● **Task set**:
A: Decide whether each statement agrees with the passage on Mark Strand and Wallace Stevens below. For each, answer yes or no and quote the words of the passage that decide it. (i) Strand's mother fell asleep while he read "The Idea of Order at Key West." (ii) Strand's father regularly read poems. (iii) The conversation between Strand and his mother about his future took place in 1957.
B: Give every year that appears in the passage on Mark Strand and Wallace Stevens below, in the order they occur.
C: Write the next part of the passage on Mark Strand and Wallace Stevens below, starting after its final sentence.
* START Supplied text *
Strand makes the following claim for Stevens's description of writing the poem: "This is as precise a statement of what is referred to as 'the creative process' as I have ever read."
    Clearly, the influence of Wallace Stevens on Mark Strand's poetry and poetic process has been present since Strand first decided to pick poetry as his profession.  In his "Introduction to The Best American Poetry 1991," Strand recounts an incident in 1957, when he was "home on vacation from art school" and talking with his mother about the future.  Apparently disappointed with Strand's wish to be a poet, his mother tells him it would be "wiser for [him] to become a doctor or a lawyer."  Strand writes:

        My mother is concerned that I shall suffer needlessly.  I tell her that the
        pleasures to be gotten from poetry far exceed those that come with wealth
        or stability.  I offer to read her some of my favorite poems by Wallace
        Stevens.  I begin "The Idea of Order at Key West."  In a few minutes, my
        mother's eyes are closed and her head leans to one side.  She is asleep in
        her chair.

Fortunately, Strand remained undeterred by his mother's reaction to his selection of writing poetry as a vocation.  Later in the essay Strand reports it is 1965, after his mother's death and his first collection of poems has been published, and his father, though like the mother not "a reader of poems," reads his son's book.

        I am moved.  The image of my father pondering what I have written fills me
        with unutterable joy.  He wants to talk to me about the poems·.  The ones
        that mean most are those that speak for his sense of loss following my mother's
        death.  They seem to tell him what he knows but cannot say.  They tell him
        in so many words what he is feeling.  They bring him back to himself.
* END Supplied text *
* START Data provided *
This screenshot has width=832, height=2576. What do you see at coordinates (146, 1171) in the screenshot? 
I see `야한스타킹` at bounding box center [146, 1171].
* END Data provided *
● **Response list**:
A:
(i) Yes: "In a few minutes, my mother's eyes are closed and her head leans to one side. She is asleep in her chair."
(ii) No: "though like the mother not "a reader of poems,""
(iii) Yes: "Strand recounts an incident in 1957"

B: 1991, 1957, 1965

C:
    In a sense, Stevens's words describing the writing process, "it is what I wanted it to be without knowing before it was written what I wanted it to be," now seemingly apply equally to the reading process.  Those lines filling Strand's poetry supply the words that explain what the father as reader already "knows but cannot say," and they give expression to emotions previously possessed by this reader.  Significantly, Strand adds:  "He can read my poems ÷ and I should say that they might have been anyone's poems ÷ and be in possession of his loss instead of being possessed by it."  Later, Strand concludes the essay:

        And now, even though it is years later, I sometimes think, when I am writing
        well, that my father would be pleased, and I think, too, that could she hear
        those lines, my mother would awaken from her brief nap and give me her

    Just as he seizes the opportunity in an introduction, "On Becoming a Poet," for his anthology of poetic forms in 2000 to reveal his own passionate awakening as a reader of poetry, how telling it is, and how appropriate, that in introducing an anthology of the "best American poetry" of 1991, Strand also should have narrated his own beginnings as a poet decades earlier.  After all, a close examination of Strand's poetry over those decades will uncover a number of poems that reflect his ardor for reading and writing poetry.  Such an examination also will reveal works that continue to mirror the reverence he maintains for the art of poetry and the act of writing poems.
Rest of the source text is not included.